▸ TASK DESCRIPTION: Render every line of the records below as a Markdown table with two columns, Row and Record line. Number the rows in order and leave out blank lines.

▸ INPUT:

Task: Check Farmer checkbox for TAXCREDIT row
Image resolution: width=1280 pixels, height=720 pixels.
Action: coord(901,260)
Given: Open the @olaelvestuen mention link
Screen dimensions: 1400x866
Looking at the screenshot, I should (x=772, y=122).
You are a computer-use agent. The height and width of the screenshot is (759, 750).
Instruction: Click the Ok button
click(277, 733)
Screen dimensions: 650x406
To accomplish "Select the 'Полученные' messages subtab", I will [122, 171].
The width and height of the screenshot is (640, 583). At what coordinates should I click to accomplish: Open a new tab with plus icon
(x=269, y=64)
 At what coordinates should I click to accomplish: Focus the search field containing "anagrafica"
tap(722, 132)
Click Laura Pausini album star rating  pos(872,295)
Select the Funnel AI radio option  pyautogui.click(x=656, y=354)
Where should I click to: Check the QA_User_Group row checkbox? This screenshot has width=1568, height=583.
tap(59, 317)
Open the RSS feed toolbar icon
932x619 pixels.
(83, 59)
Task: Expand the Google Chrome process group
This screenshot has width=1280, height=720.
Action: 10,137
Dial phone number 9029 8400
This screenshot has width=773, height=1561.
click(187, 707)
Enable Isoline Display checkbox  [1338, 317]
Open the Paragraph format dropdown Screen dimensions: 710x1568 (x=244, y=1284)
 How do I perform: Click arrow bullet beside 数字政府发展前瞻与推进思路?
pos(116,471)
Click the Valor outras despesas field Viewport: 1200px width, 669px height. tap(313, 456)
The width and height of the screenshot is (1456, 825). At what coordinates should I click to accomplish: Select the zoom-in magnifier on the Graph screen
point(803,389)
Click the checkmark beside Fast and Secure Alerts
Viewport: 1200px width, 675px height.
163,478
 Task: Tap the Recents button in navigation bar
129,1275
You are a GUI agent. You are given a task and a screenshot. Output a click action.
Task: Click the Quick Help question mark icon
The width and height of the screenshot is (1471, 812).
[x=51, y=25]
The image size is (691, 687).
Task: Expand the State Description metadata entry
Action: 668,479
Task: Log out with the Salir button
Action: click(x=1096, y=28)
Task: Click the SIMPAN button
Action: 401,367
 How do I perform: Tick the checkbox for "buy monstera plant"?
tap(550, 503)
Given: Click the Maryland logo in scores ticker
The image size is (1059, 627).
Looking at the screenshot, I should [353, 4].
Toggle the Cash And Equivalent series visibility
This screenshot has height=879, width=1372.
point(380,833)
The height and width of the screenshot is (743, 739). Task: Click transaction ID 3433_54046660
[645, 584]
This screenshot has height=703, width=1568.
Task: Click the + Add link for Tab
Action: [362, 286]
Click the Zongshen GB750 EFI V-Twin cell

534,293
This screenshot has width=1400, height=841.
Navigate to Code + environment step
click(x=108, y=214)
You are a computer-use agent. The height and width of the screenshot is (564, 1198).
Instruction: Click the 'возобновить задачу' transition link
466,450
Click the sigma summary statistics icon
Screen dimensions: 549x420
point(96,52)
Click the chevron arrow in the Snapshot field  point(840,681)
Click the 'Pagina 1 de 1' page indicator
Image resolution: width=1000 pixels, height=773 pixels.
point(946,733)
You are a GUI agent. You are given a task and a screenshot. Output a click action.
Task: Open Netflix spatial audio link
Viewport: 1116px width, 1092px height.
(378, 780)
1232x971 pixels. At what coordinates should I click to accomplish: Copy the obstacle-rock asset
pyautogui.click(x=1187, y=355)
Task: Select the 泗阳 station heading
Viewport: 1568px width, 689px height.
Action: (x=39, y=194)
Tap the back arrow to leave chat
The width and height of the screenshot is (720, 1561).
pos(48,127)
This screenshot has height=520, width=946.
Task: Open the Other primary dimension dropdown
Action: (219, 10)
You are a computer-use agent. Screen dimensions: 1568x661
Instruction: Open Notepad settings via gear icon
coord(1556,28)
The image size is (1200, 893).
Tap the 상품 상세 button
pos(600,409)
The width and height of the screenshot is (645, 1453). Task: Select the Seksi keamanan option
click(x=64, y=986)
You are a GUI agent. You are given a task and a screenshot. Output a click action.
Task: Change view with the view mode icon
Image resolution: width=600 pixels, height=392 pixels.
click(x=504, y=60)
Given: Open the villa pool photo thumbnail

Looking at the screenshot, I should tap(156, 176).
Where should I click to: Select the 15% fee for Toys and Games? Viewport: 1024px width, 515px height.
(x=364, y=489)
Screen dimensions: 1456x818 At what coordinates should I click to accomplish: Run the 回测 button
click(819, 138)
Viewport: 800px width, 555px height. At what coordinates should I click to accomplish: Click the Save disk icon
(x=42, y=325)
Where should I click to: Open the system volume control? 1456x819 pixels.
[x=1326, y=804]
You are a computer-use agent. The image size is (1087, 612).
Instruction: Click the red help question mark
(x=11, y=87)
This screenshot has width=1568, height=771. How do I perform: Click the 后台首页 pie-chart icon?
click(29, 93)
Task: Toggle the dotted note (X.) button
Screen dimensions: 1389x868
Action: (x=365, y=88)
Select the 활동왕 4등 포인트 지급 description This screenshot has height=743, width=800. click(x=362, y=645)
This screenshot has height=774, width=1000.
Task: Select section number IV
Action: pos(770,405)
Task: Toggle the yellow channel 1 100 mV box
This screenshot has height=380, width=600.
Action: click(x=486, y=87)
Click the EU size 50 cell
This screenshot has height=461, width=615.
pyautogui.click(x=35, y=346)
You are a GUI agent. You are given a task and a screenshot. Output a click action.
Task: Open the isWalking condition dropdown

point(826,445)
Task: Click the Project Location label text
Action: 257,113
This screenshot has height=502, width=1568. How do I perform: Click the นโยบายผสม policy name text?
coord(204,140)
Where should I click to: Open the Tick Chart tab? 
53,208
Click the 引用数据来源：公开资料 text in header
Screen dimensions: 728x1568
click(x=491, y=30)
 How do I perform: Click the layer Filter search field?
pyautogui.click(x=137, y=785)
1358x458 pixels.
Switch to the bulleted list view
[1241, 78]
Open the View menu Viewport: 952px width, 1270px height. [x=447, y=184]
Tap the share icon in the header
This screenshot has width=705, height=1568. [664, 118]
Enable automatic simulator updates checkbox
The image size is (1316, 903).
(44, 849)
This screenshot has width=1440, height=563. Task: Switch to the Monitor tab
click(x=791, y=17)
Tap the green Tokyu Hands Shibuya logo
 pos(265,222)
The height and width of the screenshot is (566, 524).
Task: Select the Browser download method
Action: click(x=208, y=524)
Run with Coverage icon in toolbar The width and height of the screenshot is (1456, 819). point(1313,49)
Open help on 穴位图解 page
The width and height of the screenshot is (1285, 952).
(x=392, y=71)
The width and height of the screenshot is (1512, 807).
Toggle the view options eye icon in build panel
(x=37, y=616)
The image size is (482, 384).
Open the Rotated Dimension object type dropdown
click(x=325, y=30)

▸ SOLUTION FOR THIS PROBLEM:
| Row | Record line |
|---|---|
| 1 | Task: Check Farmer checkbox for TAXCREDIT row |
| 2 | Image resolution: width=1280 pixels, height=720 pixels. |
| 3 | Action: coord(901,260) |
| 4 | Given: Open the @olaelvestuen mention link |
| 5 | Screen dimensions: 1400x866 |
| 6 | Looking at the screenshot, I should (x=772, y=122). |
| 7 | You are a computer-use agent. The height and width of the screenshot is (759, 750). |
| 8 | Instruction: Click the Ok button |
| 9 | click(277, 733) |
| 10 | Screen dimensions: 650x406 |
| 11 | To accomplish "Select the 'Полученные' messages subtab", I will [122, 171]. |
| 12 | The width and height of the screenshot is (640, 583). At what coordinates should I click to accomplish: Open a new tab with plus icon |
| 13 | (x=269, y=64) |
| 14 |  At what coordinates should I click to accomplish: Focus the search field containing "anagrafica" |
| 15 | tap(722, 132) |
| 16 | Click Laura Pausini album star rating  pos(872,295) |
| 17 | Select the Funnel AI radio option  pyautogui.click(x=656, y=354) |
| 18 | Where should I click to: Check the QA_User_Group row checkbox? This screenshot has width=1568, height=583. |
| 19 | tap(59, 317) |
| 20 | Open the RSS feed toolbar icon |
| 21 | 932x619 pixels. |
| 22 | (83, 59) |
| 23 | Task: Expand the Google Chrome process group |
| 24 | This screenshot has width=1280, height=720. |
| 25 | Action: 10,137 |
| 26 | Dial phone number 9029 8400 |
| 27 | This screenshot has width=773, height=1561. |
| 28 | click(187, 707) |
| 29 | Enable Isoline Display checkbox  [1338, 317] |
| 30 | Open the Paragraph format dropdown Screen dimensions: 710x1568 (x=244, y=1284) |
| 31 |  How do I perform: Click arrow bullet beside 数字政府发展前瞻与推进思路? |
| 32 | pos(116,471) |
| 33 | Click the Valor outras despesas field Viewport: 1200px width, 669px height. tap(313, 456) |
| 34 | The width and height of the screenshot is (1456, 825). At what coordinates should I click to accomplish: Select the zoom-in magnifier on the Graph screen |
| 35 | point(803,389) |
| 36 | Click the checkmark beside Fast and Secure Alerts |
| 37 | Viewport: 1200px width, 675px height. |
| 38 | 163,478 |
| 39 |  Task: Tap the Recents button in navigation bar |
| 40 | 129,1275 |
| 41 | You are a GUI agent. You are given a task and a screenshot. Output a click action. |
| 42 | Task: Click the Quick Help question mark icon |
| 43 | The width and height of the screenshot is (1471, 812). |
| 44 | [x=51, y=25] |
| 45 | The image size is (691, 687). |
| 46 | Task: Expand the State Description metadata entry |
| 47 | Action: 668,479 |
| 48 | Task: Log out with the Salir button |
| 49 | Action: click(x=1096, y=28) |
| 50 | Task: Click the SIMPAN button |
| 51 | Action: 401,367 |
| 52 |  How do I perform: Tick the checkbox for "buy monstera plant"? |
| 53 | tap(550, 503) |
| 54 | Given: Click the Maryland logo in scores ticker |
| 55 | The image size is (1059, 627). |
| 56 | Looking at the screenshot, I should [353, 4]. |
| 57 | Toggle the Cash And Equivalent series visibility |
| 58 | This screenshot has height=879, width=1372. |
| 59 | point(380,833) |
| 60 | The height and width of the screenshot is (743, 739). Task: Click transaction ID 3433_54046660 |
| 61 | [645, 584] |
| 62 | This screenshot has height=703, width=1568. |
| 63 | Task: Click the + Add link for Tab |
| 64 | Action: [362, 286] |
| 65 | Click the Zongshen GB750 EFI V-Twin cell |
| 66 | 534,293 |
| 67 | This screenshot has width=1400, height=841. |
| 68 | Navigate to Code + environment step |
| 69 | click(x=108, y=214) |
| 70 | You are a computer-use agent. The height and width of the screenshot is (564, 1198). |
| 71 | Instruction: Click the 'возобновить задачу' transition link |
| 72 | 466,450 |
| 73 | Click the sigma summary statistics icon |
| 74 | Screen dimensions: 549x420 |
| 75 | point(96,52) |
| 76 | Click the chevron arrow in the Snapshot field  point(840,681) |
| 77 | Click the 'Pagina 1 de 1' page indicator |
| 78 | Image resolution: width=1000 pixels, height=773 pixels. |
| 79 | point(946,733) |
| 80 | You are a GUI agent. You are given a task and a screenshot. Output a click action. |
| 81 | Task: Open Netflix spatial audio link |
| 82 | Viewport: 1116px width, 1092px height. |
| 83 | (378, 780) |
| 84 | 1232x971 pixels. At what coordinates should I click to accomplish: Copy the obstacle-rock asset |
| 85 | pyautogui.click(x=1187, y=355) |
| 86 | Task: Select the 泗阳 station heading |
| 87 | Viewport: 1568px width, 689px height. |
| 88 | Action: (x=39, y=194) |
| 89 | Tap the back arrow to leave chat |
| 90 | The width and height of the screenshot is (720, 1561). |
| 91 | pos(48,127) |
| 92 | This screenshot has height=520, width=946. |
| 93 | Task: Open the Other primary dimension dropdown |
| 94 | Action: (219, 10) |
| 95 | You are a computer-use agent. Screen dimensions: 1568x661 |
| 96 | Instruction: Open Notepad settings via gear icon |
| 97 | coord(1556,28) |
| 98 | The image size is (1200, 893). |
| 99 | Tap the 상품 상세 button |
| 100 | pos(600,409) |
| 101 | The width and height of the screenshot is (645, 1453). Task: Select the Seksi keamanan option |
| 102 | click(x=64, y=986) |
| 103 | You are a GUI agent. You are given a task and a screenshot. Output a click action. |
| 104 | Task: Change view with the view mode icon |
| 105 | Image resolution: width=600 pixels, height=392 pixels. |
| 106 | click(x=504, y=60) |
| 107 | Given: Open the villa pool photo thumbnail |
| 108 | Looking at the screenshot, I should tap(156, 176). |
| 109 | Where should I click to: Select the 15% fee for Toys and Games? Viewport: 1024px width, 515px height. |
| 110 | (x=364, y=489) |
| 111 | Screen dimensions: 1456x818 At what coordinates should I click to accomplish: Run the 回测 button |
| 112 | click(819, 138) |
| 113 | Viewport: 800px width, 555px height. At what coordinates should I click to accomplish: Click the Save disk icon |
| 114 | (x=42, y=325) |
| 115 | Where should I click to: Open the system volume control? 1456x819 pixels. |
| 116 | [x=1326, y=804] |
| 117 | You are a computer-use agent. The image size is (1087, 612). |
| 118 | Instruction: Click the red help question mark |
| 119 | (x=11, y=87) |
| 120 | This screenshot has width=1568, height=771. How do I perform: Click the 后台首页 pie-chart icon? |
| 121 | click(29, 93) |
| 122 | Task: Toggle the dotted note (X.) button |
| 123 | Screen dimensions: 1389x868 |
| 124 | Action: (x=365, y=88) |
| 125 | Select the 활동왕 4등 포인트 지급 description This screenshot has height=743, width=800. click(x=362, y=645) |
| 126 | This screenshot has height=774, width=1000. |
| 127 | Task: Select section number IV |
| 128 | Action: pos(770,405) |
| 129 | Task: Toggle the yellow channel 1 100 mV box |
| 130 | This screenshot has height=380, width=600. |
| 131 | Action: click(x=486, y=87) |
| 132 | Click the EU size 50 cell |
| 133 | This screenshot has height=461, width=615. |
| 134 | pyautogui.click(x=35, y=346) |
| 135 | You are a GUI agent. You are given a task and a screenshot. Output a click action. |
| 136 | Task: Open the isWalking condition dropdown |
| 137 | point(826,445) |
| 138 | Task: Click the Project Location label text |
| 139 | Action: 257,113 |
| 140 | This screenshot has height=502, width=1568. How do I perform: Click the นโยบายผสม policy name text? |
| 141 | coord(204,140) |
| 142 | Where should I click to: Open the Tick Chart tab?  |
| 143 | 53,208 |
| 144 | Click the 引用数据来源：公开资料 text in header |
| 145 | Screen dimensions: 728x1568 |
| 146 | click(x=491, y=30) |
| 147 |  How do I perform: Click the layer Filter search field? |
| 148 | pyautogui.click(x=137, y=785) |
| 149 | 1358x458 pixels. |
| 150 | Switch to the bulleted list view |
| 151 | [1241, 78] |
| 152 | Open the View menu Viewport: 952px width, 1270px height. [x=447, y=184] |
| 153 | Tap the share icon in the header |
| 154 | This screenshot has width=705, height=1568. [664, 118] |
| 155 | Enable automatic simulator updates checkbox |
| 156 | The image size is (1316, 903). |
| 157 | (44, 849) |
| 158 | This screenshot has width=1440, height=563. Task: Switch to the Monitor tab |
| 159 | click(x=791, y=17) |
| 160 | Tap the green Tokyu Hands Shibuya logo |
| 161 |  pos(265,222) |
| 162 | The height and width of the screenshot is (566, 524). |
| 163 | Task: Select the Browser download method |
| 164 | Action: click(x=208, y=524) |
| 165 | Run with Coverage icon in toolbar The width and height of the screenshot is (1456, 819). point(1313,49) |
| 166 | Open help on 穴位图解 page |
| 167 | The width and height of the screenshot is (1285, 952). |
| 168 | (x=392, y=71) |
| 169 | The width and height of the screenshot is (1512, 807). |
| 170 | Toggle the view options eye icon in build panel |
| 171 | (x=37, y=616) |
| 172 | The image size is (482, 384). |
| 173 | Open the Rotated Dimension object type dropdown |
| 174 | click(x=325, y=30) |